In New York, it was remarkable to witness how organised people were there, and how aspects of unity and community were in focus. Without this unity, we will not be able to fight – and I found that touching and inspiring. That care table was not about devising political strategies but about dining together, about getting to know each other, about creating relations that could carry you through the coming difficult years of fascism. Ley and I were steadfastly determined to bring this energy and this idea to Cologne and North Rhine-Westphalia. That will be our next project following LP as a performance. Because we are unable to endure this loathing and rage on our own.

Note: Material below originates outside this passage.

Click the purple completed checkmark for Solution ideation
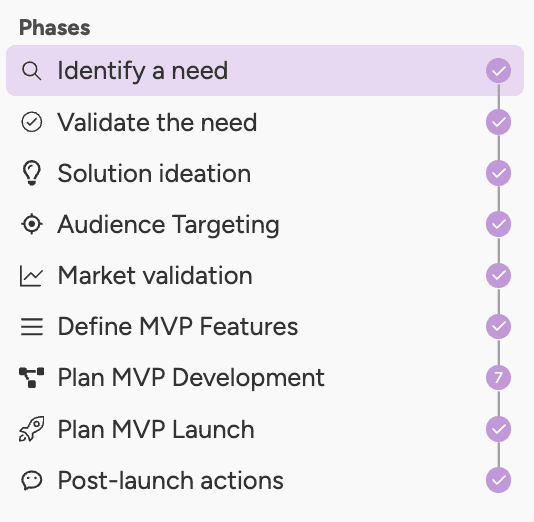tap(498, 173)
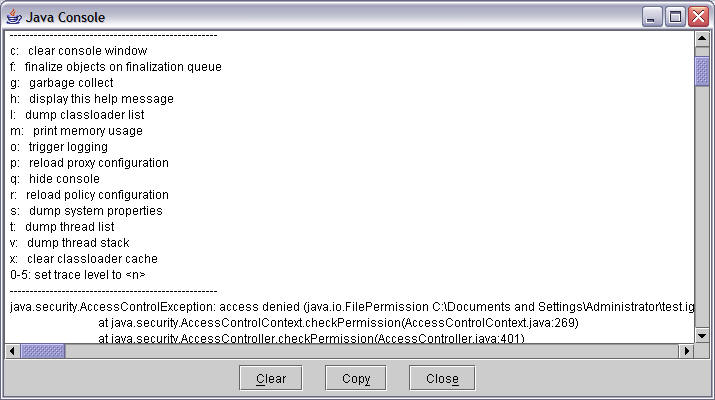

When one has to check one’s surroundings before every enamoured glance, every hug, every kiss in public space, when people cannot move securely in public space, when certain places are to be avoided out of fear of violence or when one prefers to take the bike instead of public transportation so as not to become a victim of assaults motivated by queerphobic hostility, by racism, by Islamophobia or any other form of discrimination – than that is a severe restriction of liberties. And this severe restriction of liberties concerns so many people out of so many different reasons, not only in my environment.
How are you, as a young choreographer, coping with the current situation? The cutting of funding and grants in North Rhine-Westphalia leads to work opportunities and contexts breaking away. What is your outlook on the future?
First of all, I took a great risk with LP. It is a very open and experimental work process. For such an artistic process, I need time, resources, accessible rehearsal space. This needs space for try-outs and – very importantly – for failure. That is necessary to develop new performance formats and to test out a new artistic language without having to focus on this one product, only to then tackle the next project. This will hardly be possible to implement with even less means. This creates a completely precarious working environment.
It is alarming to me how much culture currently disappears because public funding gets cancelled. Those cuts, to me, are another sign that we live in fascist times. It becomes clearer and clearer to me that truly independent arts and culture cannot spring exclusively from state-funded money. The Lesbian Herstory Archives are a grassroots organisation, financially and spatially independent from state funding. Art needs to be independent! Art, culture and a shared community should not vanish simply because grant money disappears. I wish for us to find different ways – ways steeped in solidarity, self-organisation, and mutual support.
Thank you for this exciting conversation!
Benze C. Werner is a choreographer and dancer living in Cologne. At the interface of dance, sound and live performance, they explore the affective and sensual potential of the interplay between music and movement. Their focus is on creating immersive, physically tangible situations that enable a resonance between audience and performers.
Benzes' artistic practice combines their background in contemporary dance and ballet with queer-feminist and anti-fascist perspectives. Their graduation piece Neon Serenade, created as part of their studies at the CCD in Cologne, marks the beginning of ongoing artistic research into the aesthetics and politics surrounding line dancing, so-called country culture and the cowboy image. The piece was invited to Now & Next at tanzhaus nrw in 2024. LP, developed in close cooperation with musician and producer Ley Ghafouri, marks their third collaboration and is Benze C. Werner's first coproduction with tanzhaus nrw as a choreographer.
Lucie Ortmann, dramaturge at tanzhaus nrw, conducted this interview.